Scraping ISO country codes with Nokogiri

Wednesday, May 9 2012

The ISO country codes are used in many business settings to identify the countries of the world: for instance, to indicate the destination of a shipment.

ISO makes the two-letter codes available for free, but the three-letter and the numeric codes are jealously guarded and even if you pay you will not receive them in a very friendly format (only PDF and Microsoft Access are available).

Wikipedia has got a table containing all the ISO country codes you will ever need, so I have decided to write a little script to extract the ISO country codes from the web page.

My first thought was using Python’s Beautiful Soup, but since at work most people are more familiar with Ruby I have decided to use Ruby and the Nokogiri library.

The library is basically a wrapper around the C libxml. It allows you to construct an HTML DOM and to navigate around the DOM using Xpath or CSS selectors. It can also apply XSLT rules, but I have decided not to go down that road.

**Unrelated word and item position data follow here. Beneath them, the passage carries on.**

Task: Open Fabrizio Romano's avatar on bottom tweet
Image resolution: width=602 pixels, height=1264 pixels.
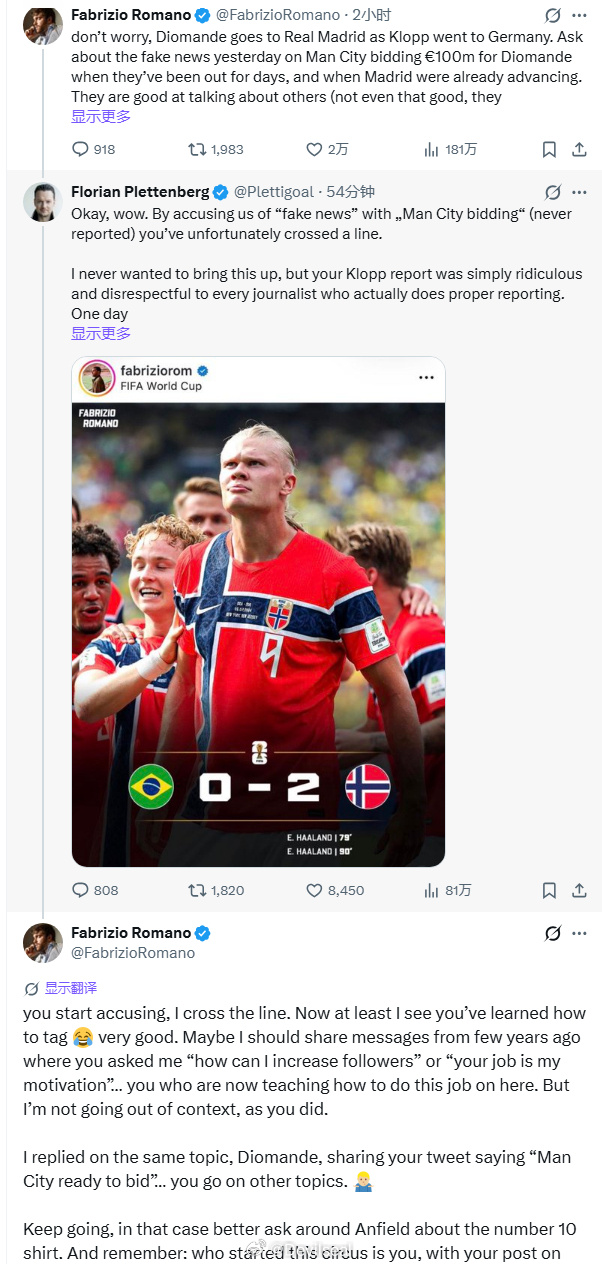Action: pyautogui.click(x=43, y=943)
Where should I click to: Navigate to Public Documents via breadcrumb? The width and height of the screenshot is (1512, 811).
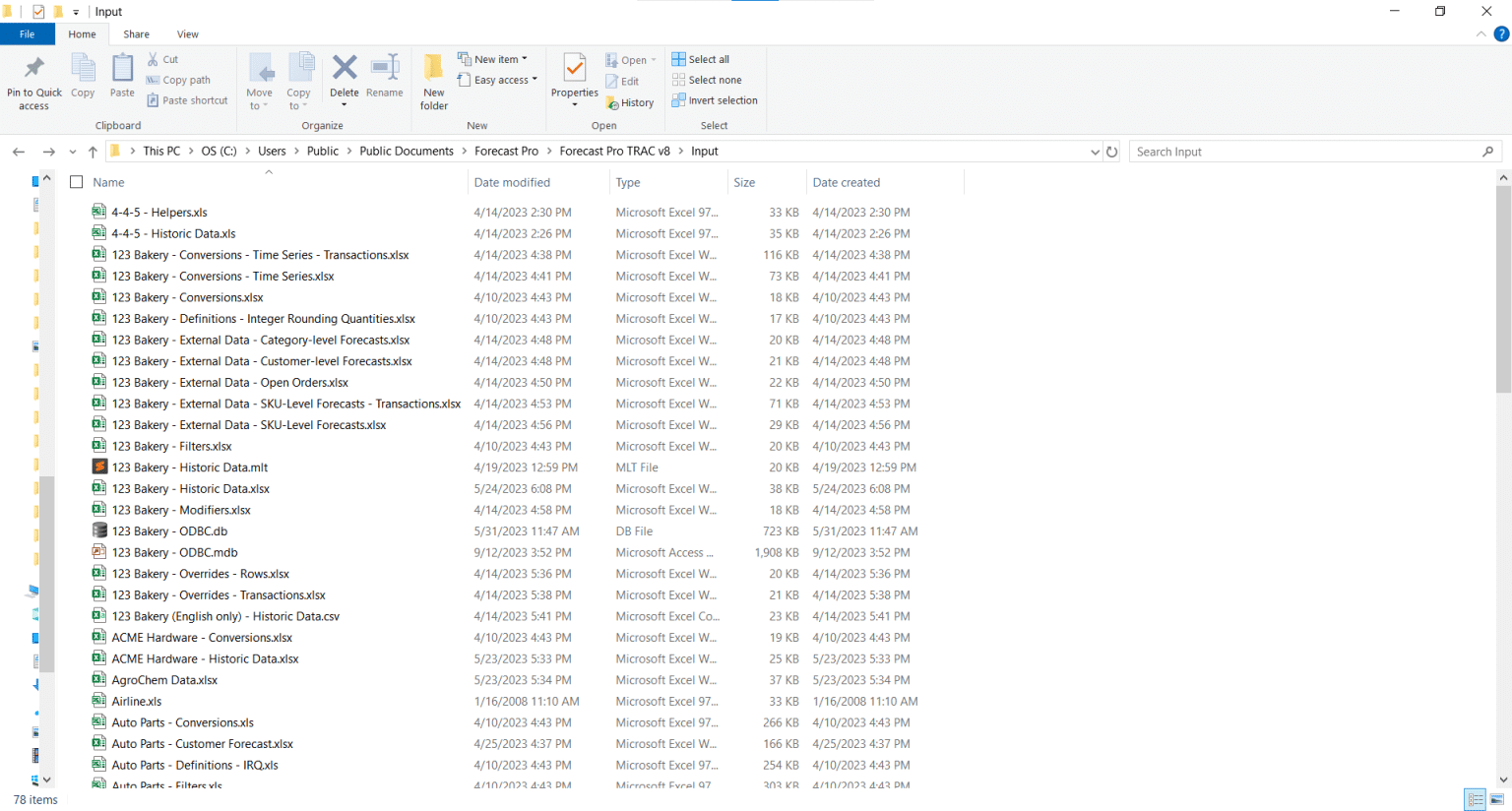[405, 151]

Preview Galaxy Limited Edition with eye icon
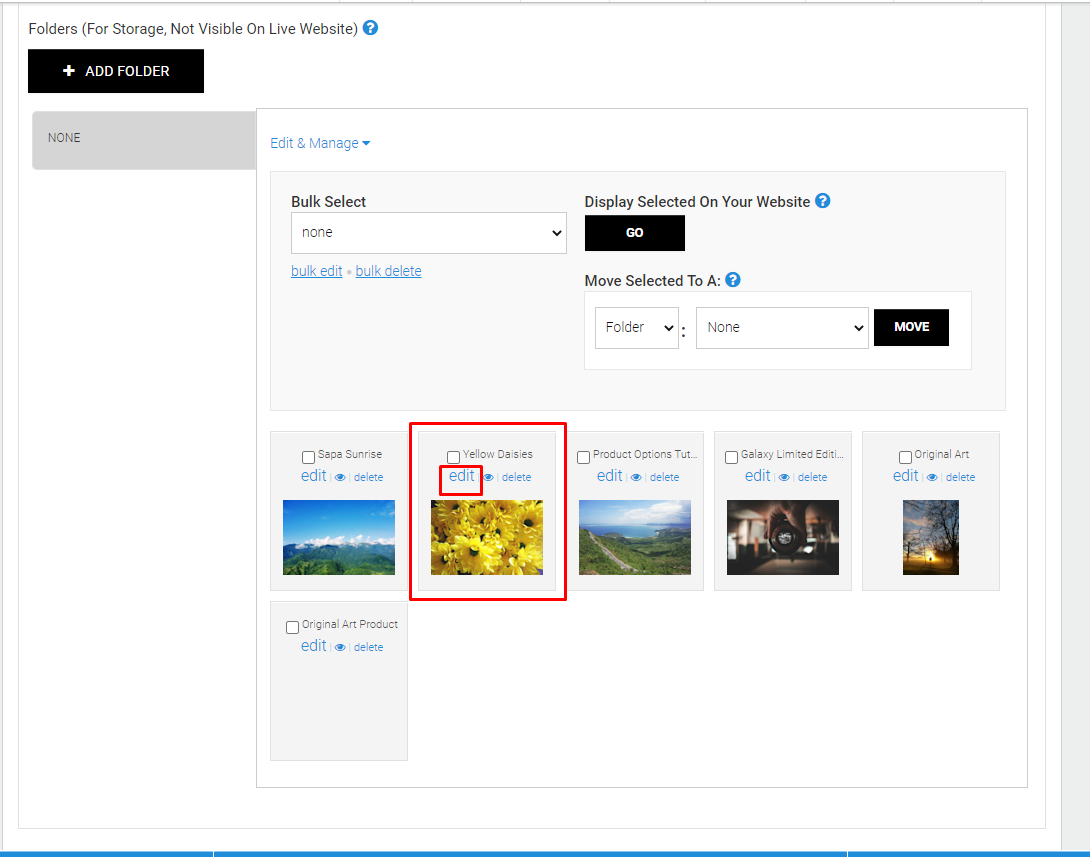[x=783, y=477]
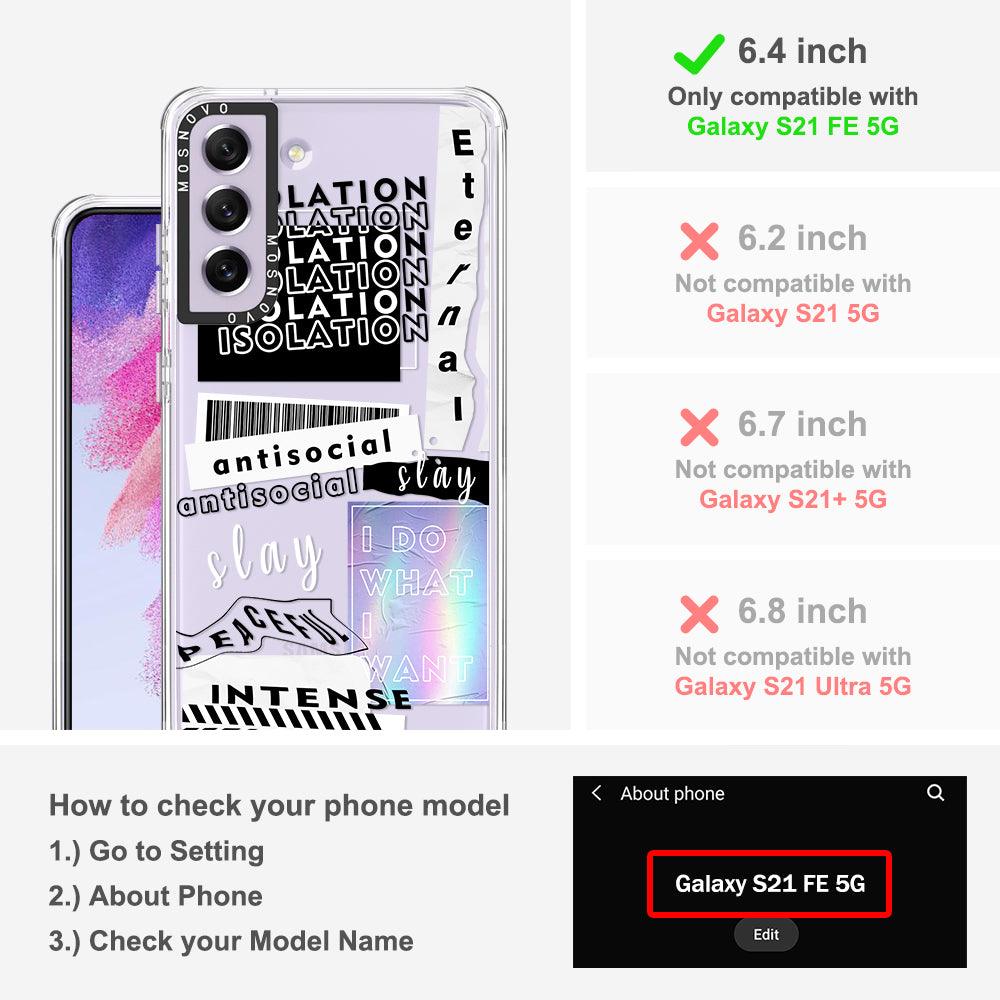
Task: Click the Galaxy S21 FE 5G green text
Action: click(x=793, y=126)
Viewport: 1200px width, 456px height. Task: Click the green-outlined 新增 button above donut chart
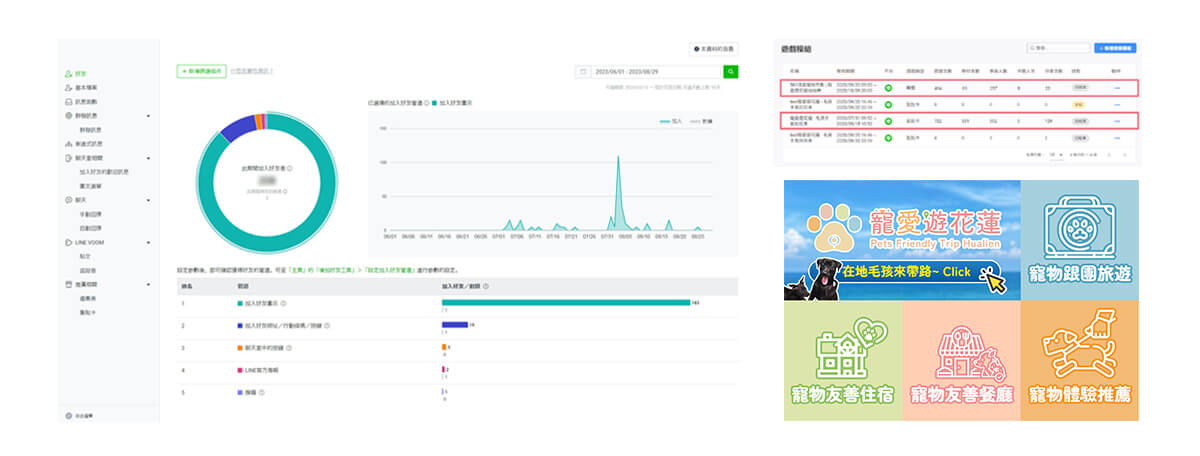201,71
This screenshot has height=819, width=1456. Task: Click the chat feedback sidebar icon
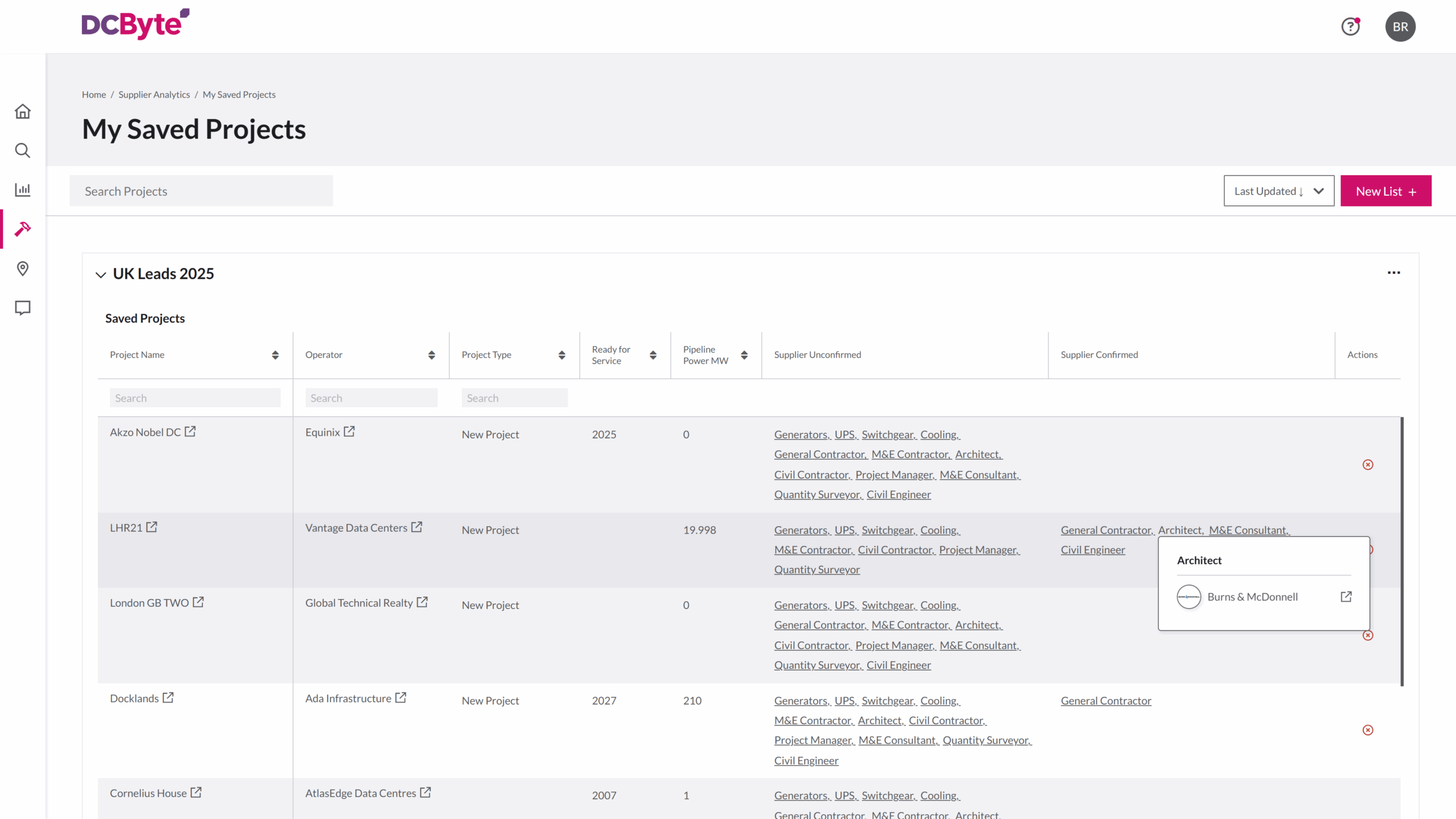coord(23,308)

There were no difficulties installing the gem under Ruby 1.9.3 on Mac OS X. The main obstacle in using the library effectively is the documentation. The tutorial only covers a very small subset of the library and the rest is auto-generated API docs, which are at times fairly obscure (what is the difference between Node#next and Node#next_element?) and require you to already know the name of a class to look up its usage, which leaves you guessing as to how a certain functionality might be named in order to find the documentation.

Nevertheless, with some familiarity with the DOM and XPath you should be able to guess which methods to use to obtain the wished-for result. If you want to see the result of my endeavours, see this gist. Maybe you can take advantage of it too, until the Wikipedia markup changes. The code expects that you have extracted the table containing the ISO country codes from the rest of the page.